県岐阜商・高橋純平がブルペン投球…スカウトの本音は

2015年07月21日 11時00分

<第97回全国高等学校野球選手権大会>岐阜大会では20日の4回戦(大野レインボースタジアム)で県岐阜商が各務原西を4―2で下してベスト8進出を決めた。プロ注目の高校ナンバーワン右腕・高橋純平(3年)は7月上旬に左太もも裏を痛めた影響で初戦から3試合続けて登板回避となったが、試合中にブルペンで投球練習は行い「展開次第でいくつもりだった。チームが勝てて良かった」。現状については「(ケガから)3週間たったのでベストに近い。
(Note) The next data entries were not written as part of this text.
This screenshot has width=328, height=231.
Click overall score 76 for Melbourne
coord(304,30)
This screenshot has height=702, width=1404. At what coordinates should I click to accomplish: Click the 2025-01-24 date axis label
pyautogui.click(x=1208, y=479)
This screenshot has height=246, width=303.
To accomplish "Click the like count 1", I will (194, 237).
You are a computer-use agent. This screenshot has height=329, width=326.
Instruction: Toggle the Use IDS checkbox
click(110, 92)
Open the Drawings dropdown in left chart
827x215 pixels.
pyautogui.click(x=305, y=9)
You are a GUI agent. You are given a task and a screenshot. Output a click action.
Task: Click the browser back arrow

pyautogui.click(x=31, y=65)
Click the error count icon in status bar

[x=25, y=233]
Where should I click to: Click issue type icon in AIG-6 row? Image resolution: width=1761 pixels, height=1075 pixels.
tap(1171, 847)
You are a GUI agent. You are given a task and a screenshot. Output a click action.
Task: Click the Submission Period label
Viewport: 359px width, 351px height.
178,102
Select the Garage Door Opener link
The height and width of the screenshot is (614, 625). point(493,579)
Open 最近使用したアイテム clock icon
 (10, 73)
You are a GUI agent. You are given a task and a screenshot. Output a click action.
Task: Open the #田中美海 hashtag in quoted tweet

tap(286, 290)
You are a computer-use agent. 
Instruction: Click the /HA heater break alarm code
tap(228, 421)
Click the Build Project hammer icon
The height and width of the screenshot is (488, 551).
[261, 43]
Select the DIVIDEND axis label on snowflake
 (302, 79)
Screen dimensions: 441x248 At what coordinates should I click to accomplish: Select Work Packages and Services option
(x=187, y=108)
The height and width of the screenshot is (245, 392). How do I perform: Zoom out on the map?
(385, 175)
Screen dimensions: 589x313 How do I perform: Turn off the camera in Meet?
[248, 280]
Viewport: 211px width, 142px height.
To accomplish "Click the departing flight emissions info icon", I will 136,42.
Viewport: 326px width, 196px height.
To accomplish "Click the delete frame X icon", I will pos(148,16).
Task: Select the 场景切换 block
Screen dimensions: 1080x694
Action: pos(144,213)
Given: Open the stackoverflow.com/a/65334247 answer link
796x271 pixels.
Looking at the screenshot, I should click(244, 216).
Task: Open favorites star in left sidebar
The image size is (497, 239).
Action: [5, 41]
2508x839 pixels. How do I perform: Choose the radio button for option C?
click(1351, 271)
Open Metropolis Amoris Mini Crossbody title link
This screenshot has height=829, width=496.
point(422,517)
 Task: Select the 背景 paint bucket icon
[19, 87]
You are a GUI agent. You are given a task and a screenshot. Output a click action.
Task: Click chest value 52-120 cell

肩、ヒジは絶好調」と説明した。

 

 この高橋のブルペン投球に色めき立ったのが、この日、ネット裏に陣取った阪神、中日、ロッテなど6球団のスカウトたち。今年のドラフトの超目玉だけに、試合そっちのけでビデオ撮影に動いたり、金の卵の状態をチェックした。

 

 もっとも、スカウトたちの表情は、どちらかといえば曇りがちだった。「春からの変化を見るために投げている姿を見たいのはやまやまだけど、無理に投げてバランスやフォームを崩されても困るしね。ウチは投げなくても評価は変わらないからね」とは、あるセ・リーグ球団スカウト。あるパ・リーグ球団スカウトは「ブルペンでは足を気にしていた。(今後)投げることで痛めている箇所が悪くなる可能性もある」と心配そうに話し、別のセ球団スカウトも「ブルペンでも3、4割の力で投げているように見えた。まだ万全でないということ」とポツリ。

 

 超逸材の高橋に万が一があっては困る。“ケガが完全に治るまでは投げないでほしい”がスカウトたちの本音のようだが…。